So the use of Buddhist symbols and ritual is how this tradition uses the power of the relative truth, the expressible, to gesture to what is ultimately beyond all human expression. Using objects as symbols, words can be two things at the same time. And still they remain just what they are. So in the example I've been using with you of the empty cup, in one level it's just a cup, an empty cup. It has nothing in it. And at the same time, it can be a symbol for emptiness. So this mere shift in meaning turns this cup from being simply empty when there's nothing in it to being empty of inherent existence when there's nothing to it. In Japanese poetry and drama and literature, flower blossoms become symbols of transiency. A lotus is a symbol for a life of virtue. A pearl in a silver bowl is a symbol for a luminous awakened mind.

[18:20]

And so too with the moon, a spider's web, a leaping frog, or a dog, and a fox. Each of these has a double meaning, symbolic meaning. in a worldview of a culture whose lens, for a time, was exclusively Buddhist, something like Tassahara is for us right now. As a result of this Buddhist view of reality, the Japanese, during those many centuries, were very used to the idea that things are not what they seem to be, a view of reality that appealed especially to artists and poets and soothsayers, all of whom included a religious message in their art and in their stories. In other words, they didn't just tell a story or sing a song for its own sake, they had a point to make. And the stories, for example, from The Gateless Gate, the Mumongkon, The Book of Serenity, The Blue Cliff Record, each of these stories has a point to make, a Buddhist point.

[19:22]

So the most important question for the Japanese during that period of time was the same question that Dogen carried with him to China. concerning original enlightenment or Buddha nature as something already that we have rather than some future possibility that we need to acquire. And so, as Dogen asked, why practice? Why bother? And in particular, why make such a big deal out of doing bad things? So just as Dogen determined that we practice for the sake of practice, Japanese artists, especially the poets, began to see objects as just objects and not as representing anything else. A tree is a tree, and a mountain is a mountain, and an awakened being is an awakened being who acts like one. So the means for realizing oneself as Buddha was by closely watching this imaginary gap inside ourselves between our ordinary mind and our awakened mind.

[20:25]

In the scene, just the scene. In the herd, just the herd. And in the sound of a frog, just the sound of a frog. Kerpla. Just kerpla. A common method for closing the gap between a Buddha and a sentient being was through the physical enactment of Buddha's voice, posture, clothing, thought, and virtue. just as we do in our renditions of Buddha here at Tassahara.

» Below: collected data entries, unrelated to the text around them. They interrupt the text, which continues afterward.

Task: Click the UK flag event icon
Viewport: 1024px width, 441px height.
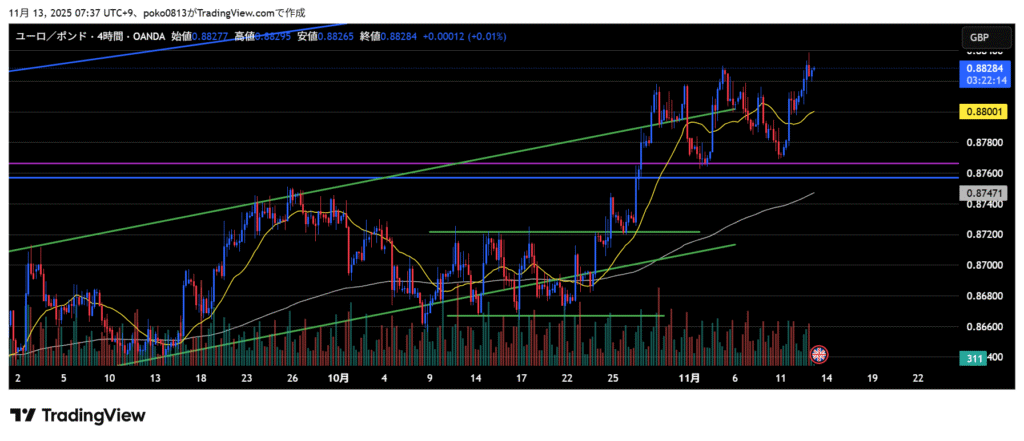Action: [818, 354]
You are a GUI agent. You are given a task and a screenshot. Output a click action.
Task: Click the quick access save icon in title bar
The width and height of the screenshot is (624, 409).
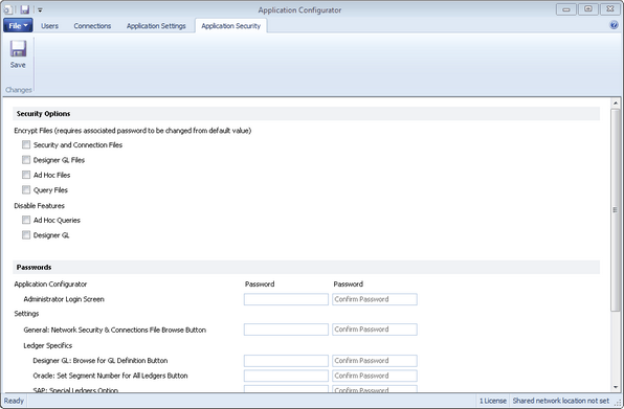tap(25, 9)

The Cosmic Mudra, the Daihi Shindarani, Nine Bows, and Zazen Sutra Study, we use Buddha's bowl to eat with, and we wear Buddha's robes, with the emphasis on being enlightened and not on becoming enlightened. Our Japanese founding ancestor, Dogenzenji, once he had resolved his own personal koan about original enlightenment, also saw that there was something wrong. with the idea of a distinction between ends and means, between a path and a goal.

[21:28]

And so his resolution, as we chant often, was this teaching of practice realization as one word. Its enactment, modeled after the Buddha's own, is to wholeheartedly sit, not to make Buddha, but to be Buddha. So one thing a Buddha does not do is to ignore cause and effect. does not ignore the effect of their actions on others. And yet, just like Dogen and Suzuki Roshi and Shakyamuni Buddha, coming to realize the truth of their Buddha nature took them on a long and arduous journey through the darkness of their delusions in a world of upside-down views. Once they had heard Shrutamai Prajna, that it was possible to become free, they each found a means to illuminate the pathway beneath their own feet. For the Buddha, it was his great determination to remain seated until he found the end of suffering.

[22:31]

And for Dogen, it was never settling for some partial explanation or some mindless ritual. And for Suzuki Roshi, it was the profound suffering caused by his compassion for an unstable monk that resulted in the death of his first wife. We all need support in a small measure of desperation in order to undertake the journey to awakening. One of the supports that was present for both Shakyamuni Buddha and Dogen Zenji was a firm belief in the workings of karma. Do good, good follows. Do evil, evil follows. So once again, as it says in the Dhammapada, what we are today comes from our thoughts of yesterday. Our present thoughts build our life of tomorrow. Our life is a creation of our mind. He beat me. She robbed me. He cheated me. They don't like me. Those who think such thoughts will not be free from hate.

[23:34]

She beat me. He robbed me. They cheated me. I don't like them. Those who think not such thoughts will be free from hate. Hate is not conquered by hate. Hate is conquered by not hating. Many do not know that we are here in this world to live in harmony with each other. Those who know this do not fight against each other. So knowing that our thoughts and our actions will determine the course of our life is both reassuring and terrifying. I don't think there are too many of us who could imagine leading an impeccably virtuous life. Unpleasant things happen to us and we get irritated. We make mistakes and we feel ashamed. We take what is not given. We lie. We lose our loved ones and we fall into seemingly bottomless grief. When the world is understood, as it was in medieval Japan, as a more or less automated system of causes and effects, there wasn't a lot of comfort for merely mortal humans who had fallen off the virtue wagon.

[24:45]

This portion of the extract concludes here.